= REQUIRED TASKS =
A - Give every field in the bulleted list at the top of the ConcurrentSkipListSet bug report, with the value each one has.
B - Carry on the ConcurrentSkipListSet bug report from its last sentence.

= TEXT UNDER STUDY =
....

JDK-8218945 : ConcurrentSkipListSet.removeAll() uses semantics of wrong collection
  • Type: Bug
  • Component: core-libs
  • Sub-Component: java.util.concurrent
  • Priority: P4
  • Status: In Progress
  • Resolution: Unresolved
  • Submitted: 2019-02-14
  • Updated: 2019-02-15
Related Reports
Relates :  
Description
Collection.removeAll() is specified to remove from this collection every element that is contained in the argument collection. This implies that the contains() semantics of the argument collection are used. However, CSLS.removeAll() iterates its argument and calls this.remove(), using the contains() semantics of this set instead of the argument collection.

(This is complicated by the performance heuristic in AbstractSet.removeAll, which is arguably broken. I've concluded that the contains() semantics of the argument collection must always be used. See JDK-6394757.)

The following jshell sessions illustrate the anomalous behavior (edited for brevity).

==========
jshell> List<String> removes = List.of("a", "b", "c", "d", "e", "f")
removes ==> [a, b, c, d, e, f]
jshell> Set<String> ts = new TreeSet<>(String.CASE_INSENSITIVE_ORDER)
jshell> ts.addAll(List.of("A", "b", "x"))
ts ==> [A, b, x]
jshell> ts.removeAll(removes)
ts ==> [A, x]
jshell> ts.addAll(List.of("A", "b", "x"))
jshell> ts.retainAll(removes)
ts ==> [b]
==========

The above shows that TreeSet uses the argument List's semantics of containership, namely case-sensitive equals(). Also note that the result of retainAll() is the complement of the result of removeAll(), which is expected. Now on to ConcurrentSkipListSet:

==========
jshell> Set<String> csls = new ConcurrentSkipListSet<>(String.CASE_INSENSITIVE_ORDER)
jshell> csls.addAll(List.of("A", "b", "x"))
csls ==> [A, b, x]
jshell> csls.removeAll(removes)
csls ==> [x]     ***1***
jshell> csls.addAll(List.of("A", "b", "x"))
jshell> csls.retainAll(removes)
csls ==> [b]     ***2***
==========

The result of csls.removeAll() at ***1*** indicates that the case-insensitive semantics of csls are used, instead of the case-sensitive semantics of List.

The result of csls.retainAll() at ***2*** is not a complement of the result of removeAll(), because retainAll() is inherited from AbstractSet and uses the contains() semantics of the argument.

....

(Saved entries)
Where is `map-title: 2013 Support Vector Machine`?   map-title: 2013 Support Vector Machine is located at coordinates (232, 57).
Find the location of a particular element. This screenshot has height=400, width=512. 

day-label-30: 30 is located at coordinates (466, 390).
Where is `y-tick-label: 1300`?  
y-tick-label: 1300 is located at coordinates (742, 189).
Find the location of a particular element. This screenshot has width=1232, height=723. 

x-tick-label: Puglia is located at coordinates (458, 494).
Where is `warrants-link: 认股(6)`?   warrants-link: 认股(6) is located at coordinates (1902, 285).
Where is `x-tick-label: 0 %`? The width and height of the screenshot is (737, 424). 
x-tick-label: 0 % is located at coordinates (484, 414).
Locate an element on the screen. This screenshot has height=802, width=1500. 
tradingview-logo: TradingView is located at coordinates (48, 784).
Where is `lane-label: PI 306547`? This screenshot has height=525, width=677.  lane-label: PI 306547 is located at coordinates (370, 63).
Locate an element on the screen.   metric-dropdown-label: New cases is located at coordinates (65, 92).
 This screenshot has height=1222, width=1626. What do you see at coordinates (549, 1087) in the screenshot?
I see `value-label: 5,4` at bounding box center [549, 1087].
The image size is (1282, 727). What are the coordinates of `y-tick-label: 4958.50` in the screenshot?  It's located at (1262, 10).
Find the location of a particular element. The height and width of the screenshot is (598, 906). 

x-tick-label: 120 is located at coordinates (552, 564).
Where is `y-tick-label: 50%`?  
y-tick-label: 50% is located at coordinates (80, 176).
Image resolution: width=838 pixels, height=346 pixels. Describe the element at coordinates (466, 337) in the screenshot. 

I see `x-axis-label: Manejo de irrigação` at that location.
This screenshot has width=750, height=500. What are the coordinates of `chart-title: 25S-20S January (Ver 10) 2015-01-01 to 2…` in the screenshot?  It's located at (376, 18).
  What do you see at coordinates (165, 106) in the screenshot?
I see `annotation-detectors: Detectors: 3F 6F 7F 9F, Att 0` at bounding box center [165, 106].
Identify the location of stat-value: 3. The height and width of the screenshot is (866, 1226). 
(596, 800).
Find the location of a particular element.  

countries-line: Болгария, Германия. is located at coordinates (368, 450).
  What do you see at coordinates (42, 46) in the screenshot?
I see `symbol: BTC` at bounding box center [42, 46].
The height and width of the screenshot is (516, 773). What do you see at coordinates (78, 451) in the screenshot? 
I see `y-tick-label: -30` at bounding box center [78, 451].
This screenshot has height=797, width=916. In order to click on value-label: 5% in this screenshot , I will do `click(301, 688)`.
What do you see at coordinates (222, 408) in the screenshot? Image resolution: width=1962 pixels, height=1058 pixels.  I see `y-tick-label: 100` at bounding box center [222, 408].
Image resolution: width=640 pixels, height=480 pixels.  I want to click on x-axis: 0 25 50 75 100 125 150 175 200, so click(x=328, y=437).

....

= TASK RESULTS =
A -
Type: Bug
Component: core-libs
Sub-Component: java.util.concurrent
Priority: P4
Status: In Progress
Resolution: Unresolved
Submitted: 2019-02-14
Updated: 2019-02-15

B -
CSLS should be fixed to iterate "this" and check contains() on its argument. It might be able to inherit from AbstractSet once JDK-6394757 is fixed.
Comments
I didn't make an effort to fix this back in 2005 because there's no solution without drawbacks and any change was likely to be rejected due to Peak Compatibility Era. There's no way to fix existing third party implementations, so there's no good way to make the spec completely precise - we can't promise to call contains() on the argument collection. It would be good for the JDK itself to offer predictable behavior, clearly documented, and for any collection where we are potentially less efficient, we should document that clearly. An alternative is to document that the two collections should have consistent containment semantics. In practice, users often have better knowledge of semantics and performance, and should be encouraged to write their own methods. Maybe CSLS should have a custom removeIf implementation that can be reused for removeAll and retainAll as in other collection classes
14-02-2019

Also note that ConcurrentHashMap's CollectionView nested class has the size-based heuristic. This should probably be removed too. Let me know how you want to proceed with this: as part of this bug, as part of JDK-6394757, or separately.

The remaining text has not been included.